Le musicien avant de penser à exprimer une quelconque émotion, effectue donc un travail de physicien qui en termes de mathématiques consiste à obtenir des notes par multiplication et division de fréquences de base, lesquelles peuvent avoir pour effets des émotions.

Mais on peut aussi et avant tout considérer l’originalité et le caractère novateur des sons produits, leur esthétique et leur capacité à créer de nouvelles perspectives sonores telles que le dodécaphonisme ou musique atonale qui est une technique de composition musicale imaginée par Schönberg. Par cet exemple on conçoit bien d’une part que la musique n’est pas un langage universel puisqu’il existe une multiplicité de compositions tonales et que son but unique n’est pas d’émouvoir, mais d’explorer des possibilités sonores.

Par ailleurs, si l’on se réfère à la théorie de la communication de Jakobson, le langage assume six fonctions : référentielle ; expressive ; conative ; phatique ; poétique ; métalinguistique.

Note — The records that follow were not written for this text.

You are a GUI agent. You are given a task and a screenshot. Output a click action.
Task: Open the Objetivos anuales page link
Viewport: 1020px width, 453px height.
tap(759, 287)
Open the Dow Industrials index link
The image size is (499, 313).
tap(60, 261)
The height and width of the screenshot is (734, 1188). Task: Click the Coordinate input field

Or le langage musical n’assure pas la fonction métalinguistique. A la question par exemple de savoir ce qu’est la musique on ne répond pas en en jouant une partition mais au moyen du langage verbal, et d’autre part toute langue s’inscrit dans un échange ce qui n’est pas le cas entre le compositeur et l’écouteur, qui même s’il manifeste son enthousiasme par des applaudissements, ne le fera pas en composant de la musique.

Cependant en tant que système de sons la musique correspond bien à la définition d’une langue « système de signes arbitraires doublement articulés » (F de Saussure). A chaque son, en tant que signifiant peut être associé un signifié selon  des conventions, mais alors que chaque langue verbale est spécifique, le langage musical, et artistique en général, peut résonner en chacun quelle que soit son origine, sa culture, sa formation, sans apprentissage préalable, même si le milieu social prédéfinit et sélectionne la sensibilité musicale.

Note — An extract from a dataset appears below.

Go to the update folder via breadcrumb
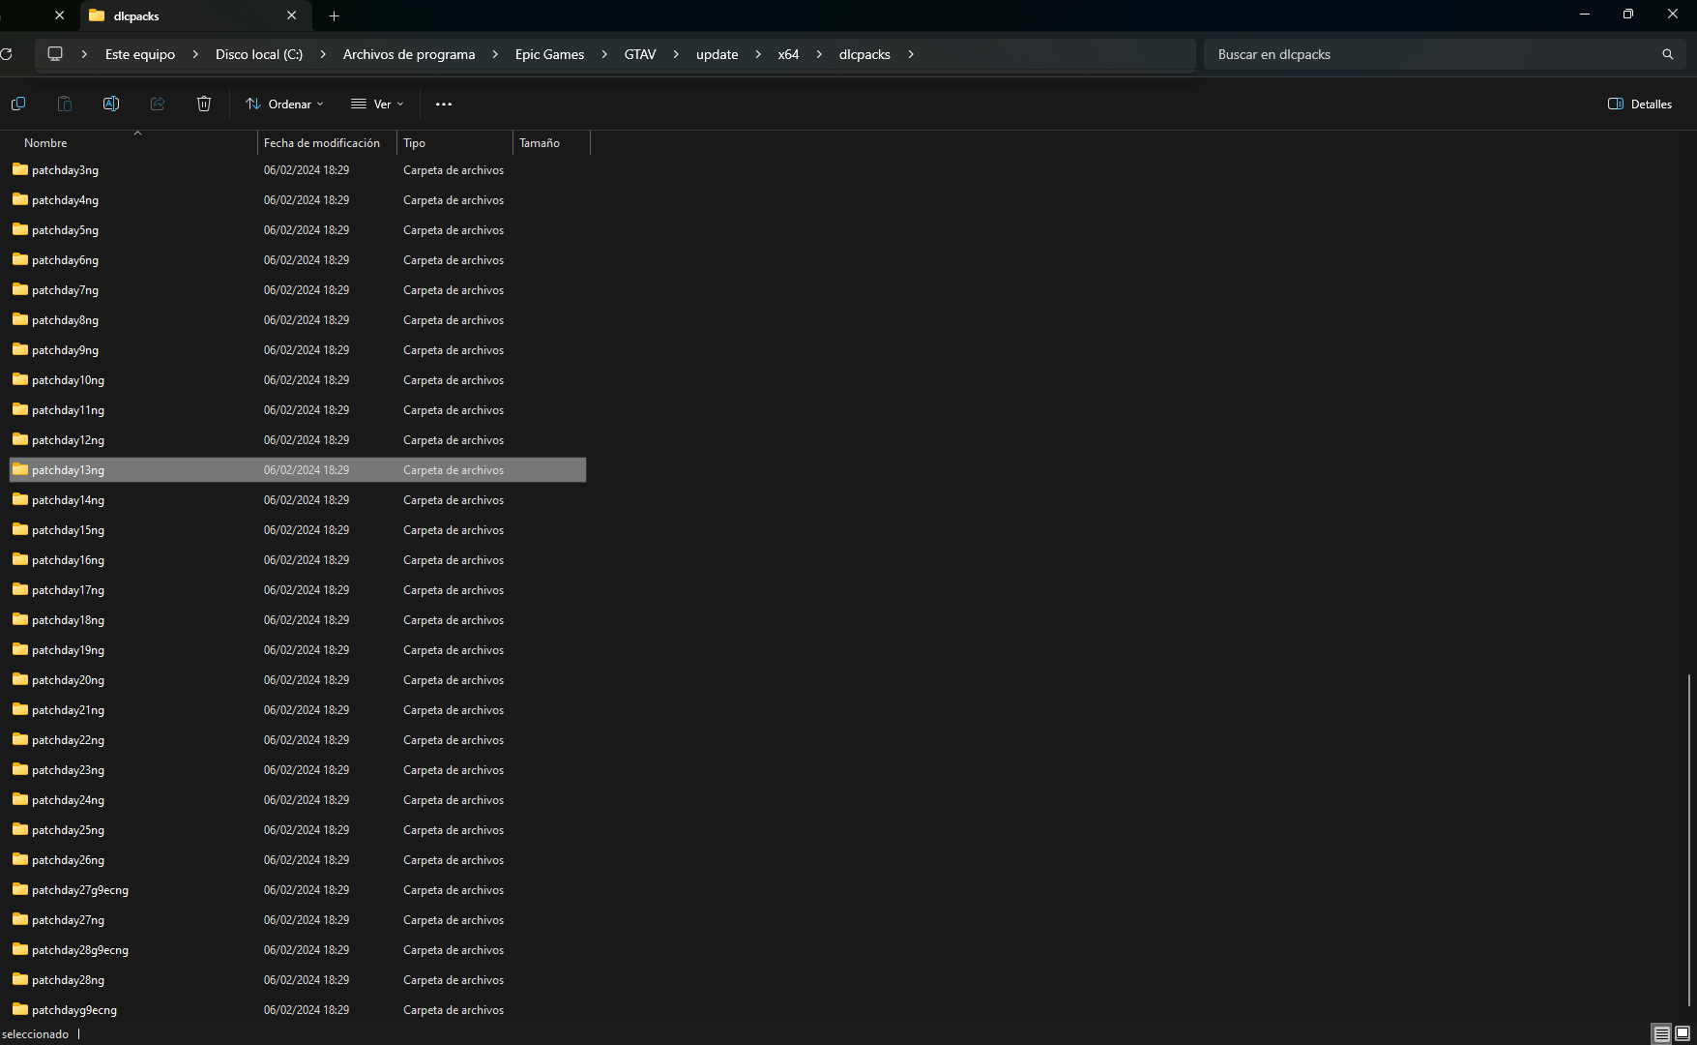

Le paradoxe est donc que le langage comporte une dimension collective, des paramètres déterminants tandis que les émotions sont particulières, voire singulières, relatives aux situations et conséquemment contingentes. Elles sont souvent désordonnées, irrationnelles, surgissent par surprise et relèvent de la passion.

Comment dès lors le langage musical dont la nature est tout autre pourrait-il être langage des émotions? Est-il à leur service, ou la musique serait-elle à leur origine et créerait-elle des émotions nous rendant tristes ou gais, pensifs ou euphoriques? Elle nous ferait agir en fédérant les énergies, en se faisant hymnes de résistance,  à moins qu’elle ne nous contrôle comme la musique dans les camps l’illustre abondamment.

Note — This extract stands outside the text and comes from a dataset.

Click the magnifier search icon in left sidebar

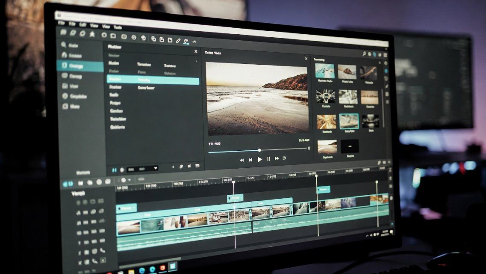pos(64,45)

Bref la musique ne correspondrait pas tant à des émotions qu’elle n’en susciterait en dépassant largement le cadre de notre vécu pour nous inciter à nous transcender. Du reste n’est-elle pas susceptible de nous plonger dans des états d’extase où l’on s’oublie et oublie le hic et nunc? N’est-elle pas le médiateur entre les hommes et les dieux? Et s’il s’agit d’un langage des émotions celles-ci acquièrent une dimension universelle parce qu’ineffable.

On peut certes expliquer la composition musicale, mais non sa capacité à toucher l’être là où plus rien ne l’atteint lorsque la mort s’approche, et pourtant il tressaille à l’écoute d’un violoncelle.

 Admettons donc que la musique est ce par quoi l’homme, voire tout vivant puisque les plantes sont sensibles aux sons, touche concrètement au mystère de l’être et ainsi à ce qu’il est au creux du silence et de la solitude, sans jamais cependant pouvoir coïncider avec lui-même car l’être est passage comme la musique mouvement.